To support MP3 files, I decided to use the minimp3 library. It does exactly what I need: stream-decodes MP3 data (as opposed to decoding it full in one go) and returns floating-point buffers. The only catch is that MP3 may have a different sampling rate (like the one I was testing it with – it was 48000 Hz), so I had to implement a resampler for that (a thing that converts one sampling frequency to another). Accidentally, the very same code can be used to implement a dynamic pitch effect.
In the end, I decided to have some fun & try implementing the Karplus-Strong guitar sound generation algorithm, which I also learnt from Alan. Did I already say how amazing Alan is? Anyway, here's me using my library in a test application to play a simple melody:
The code for this test app is here. It's audio setup looks like this:
mixer_ = audio::make_mixer();
volume_control_ = audio::volume_stereo(mixer_, 0.5f, 0.5f, 0.1f);
pitch_control_ = audio::pitch(volume_control_, 1.f, 0.025f);
auto compressor = audio::compressor(pitch_control_, audio::from_db(-2.f),
0.95f, 0.002f, 1.f, audio::from_db(1.f));
pause_control_ = audio::pause(compressor, false, 0.01f);
engine_.output()->stream(pause_control_);
As you can see, it just creates a bunch of streams that feed one into another. And this is what happens when I press a key on the keyboard:
int midi = key_to_midi.at(key);
auto tone = audio::karplus_strong(440.f * std::pow(2.f, (midi - 69) / 12.f));
channels_[key] = mixer_->add(audio::fade_in(tone, 0.002f));
i.e. a source stream with a fade in effect to prevent an inital click.
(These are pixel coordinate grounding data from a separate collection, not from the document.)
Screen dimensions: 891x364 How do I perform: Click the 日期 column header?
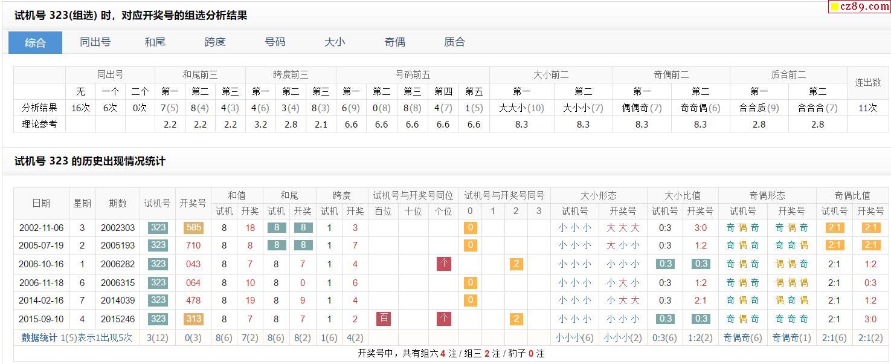[x=41, y=203]
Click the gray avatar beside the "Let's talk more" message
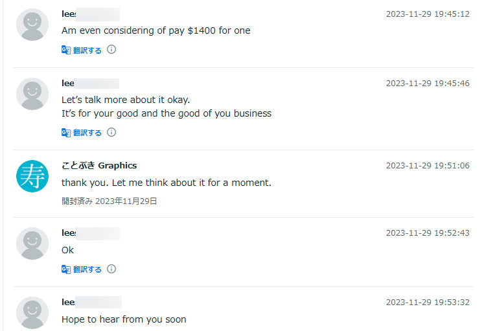 (x=32, y=94)
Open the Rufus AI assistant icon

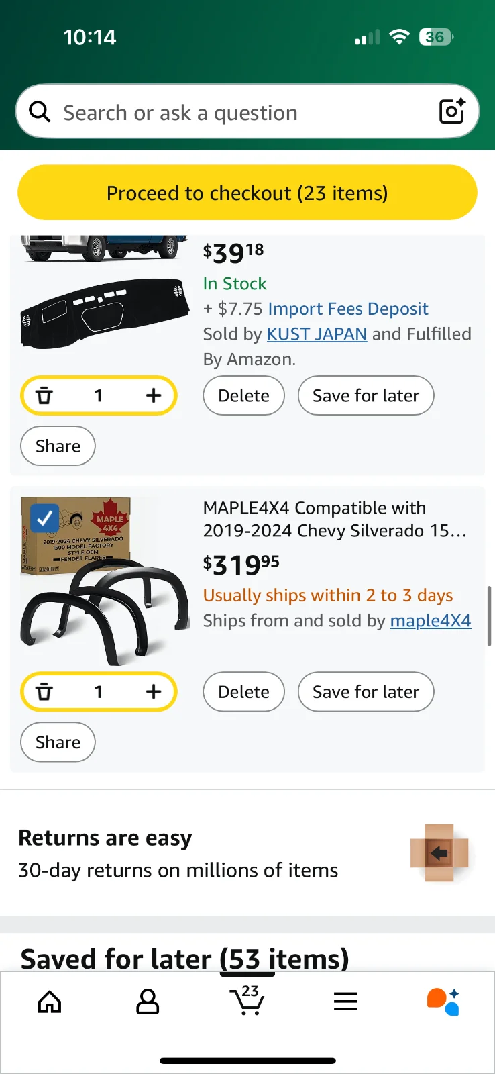(x=443, y=1002)
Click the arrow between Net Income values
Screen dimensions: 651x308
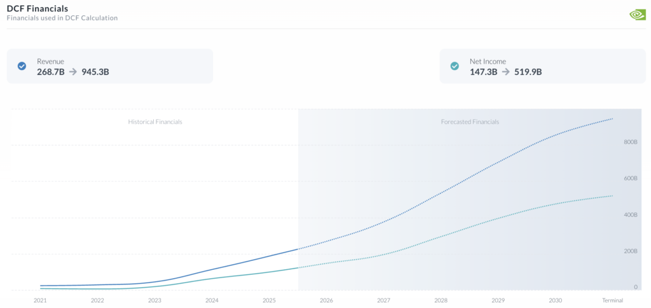pyautogui.click(x=506, y=72)
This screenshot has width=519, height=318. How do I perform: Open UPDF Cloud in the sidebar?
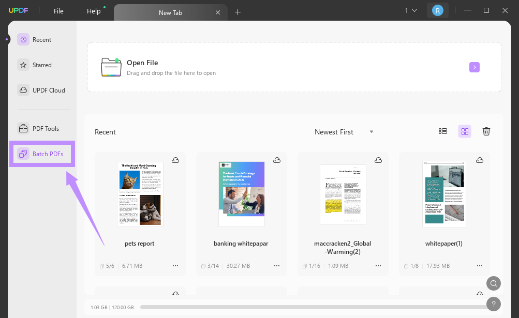pos(42,90)
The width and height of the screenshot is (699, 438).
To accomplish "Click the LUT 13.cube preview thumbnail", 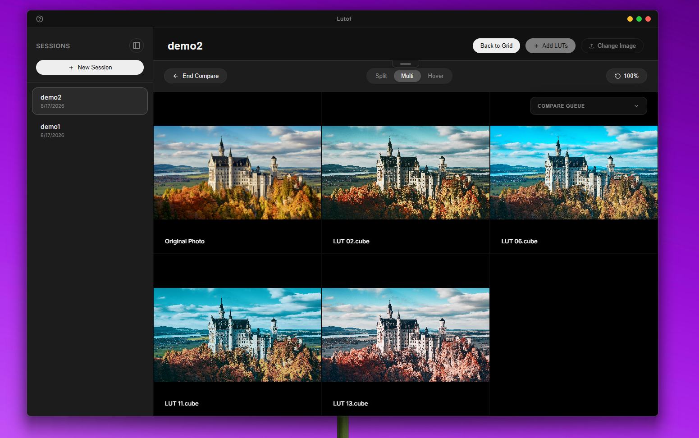I will tap(405, 335).
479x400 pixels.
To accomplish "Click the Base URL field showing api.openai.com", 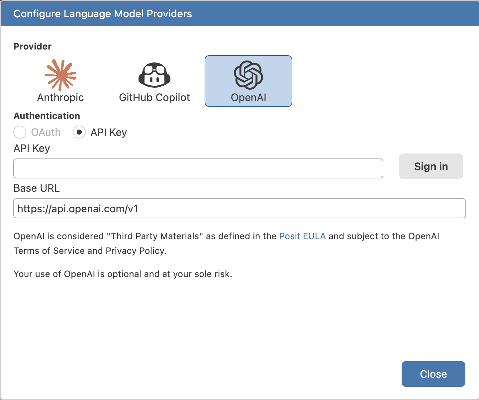I will tap(239, 208).
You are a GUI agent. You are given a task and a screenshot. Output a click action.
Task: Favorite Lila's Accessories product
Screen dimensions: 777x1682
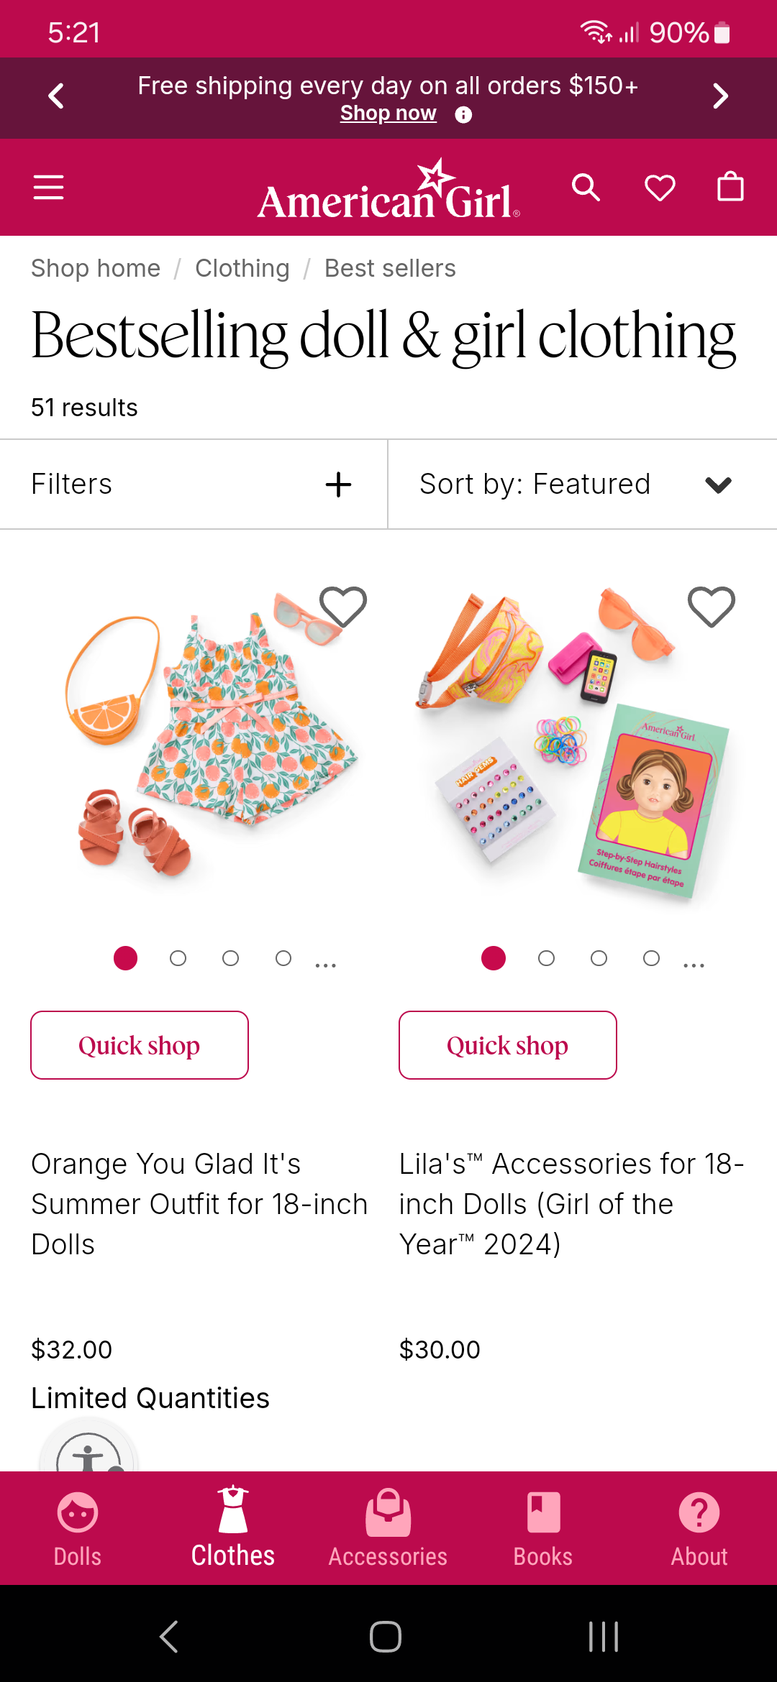coord(711,607)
I've spent about a week designing & implementing this library and I'm honestly really happy with it. I've learnt a ton about audio, and I have a solid foundation for improving the audio in my future projects, and MP3s now load instantly. I have no idea how convenient & performant it will turn out, but my experiments with the test application were quite encouraging.
Hello from the future! I'm still using this library and I'm genuinely happy with it. Even shipped my first commercial game using it! Easily one of the best parts of my pet game engine.
Feel free to inspect the code (it's quite readable, for the most part, I think) and/or even use the library. It's a bit integrated into my engine, but you could probably strip the dependencies easily. I'd encourage you to implement you own such library, though, – it's so much fun! And thanks for reading.